Observe
Start with observation. You may want to investigate conversation analysis; what I'm going to describe is a watered-down version of it.
Go to a place where people talk publicly, freely, and audibly. A train station is an excellent place; you have an excuse to sit and observe. Try to find a pair of people; the techniques are harder with more than a dyad, so start with two. You can also do this at a gathering of your friends, but you'll be more inclined to join in, and it'll be harder to stay objective. (Side note: don't be creepy about this. It can easily look like stalking rather than research. If 'caught', be polite and explain what you're doing, and all that stuff.)
Note precisely what people say to each other: every word, not the topics. Look at the non-content parts of the dialog: parts of speech, pronoun use. Look at when and how they talk--who 'chooses' who gets to talk next? How? is it verbal, non-verbal, based on convention? How long are sentences? How long do people speak before being interrupted? Do people answer each other's questions, or just ask another question? Do they talk over each other, at each other, finish each other's sentences?

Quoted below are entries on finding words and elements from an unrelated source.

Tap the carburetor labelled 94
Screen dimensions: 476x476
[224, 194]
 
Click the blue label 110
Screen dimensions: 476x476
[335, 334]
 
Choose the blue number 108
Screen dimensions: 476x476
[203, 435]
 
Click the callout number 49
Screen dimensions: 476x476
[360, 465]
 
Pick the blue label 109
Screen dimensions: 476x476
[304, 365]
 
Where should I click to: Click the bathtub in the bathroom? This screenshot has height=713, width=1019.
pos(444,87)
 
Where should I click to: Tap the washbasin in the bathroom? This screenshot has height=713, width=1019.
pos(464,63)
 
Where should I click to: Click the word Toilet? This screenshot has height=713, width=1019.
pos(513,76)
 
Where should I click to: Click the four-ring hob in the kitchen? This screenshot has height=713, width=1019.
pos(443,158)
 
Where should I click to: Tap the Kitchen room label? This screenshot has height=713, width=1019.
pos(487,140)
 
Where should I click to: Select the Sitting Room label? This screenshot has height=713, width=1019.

Do this a few times, and you'll be surprised at what you learn. Then, move on to content. What do they talk about? How do shifts in topic get decided upon, ratified, and carried out? What is the relation of the topics to the speakers? (e.g.: are they discussing something of mutual interest, or is one speaking and the other mostly listening/supporting, or are they swapping me-stories...)
Try
Write some dialog, a fair amount. Don't label the gender of the speakers. Have your critic read it and try to decipher genders. Be surprised at the results. Try again. Fail better.
Do it totally stereotypically. Write the extreme of what you heard. Burn these versions. ;) Then figure out why you thought that would be the stereotype. What did you write? Does it match your observations?
Study
An excellent book on linguistic differences between stereotypically-female and -male conversants is "You Just Don't Understand", by Dr. Tannen, who has made a living out of documenting conversation style differences. This will make you understand some of the subtext of the conversations. Read that one, read "You're wearing THAT?!" to learn more about conversation between a very particular pair of women: mother and daughter.
The good thing about this particular problem is that the answer is all around you. So go out and study, and try, and do.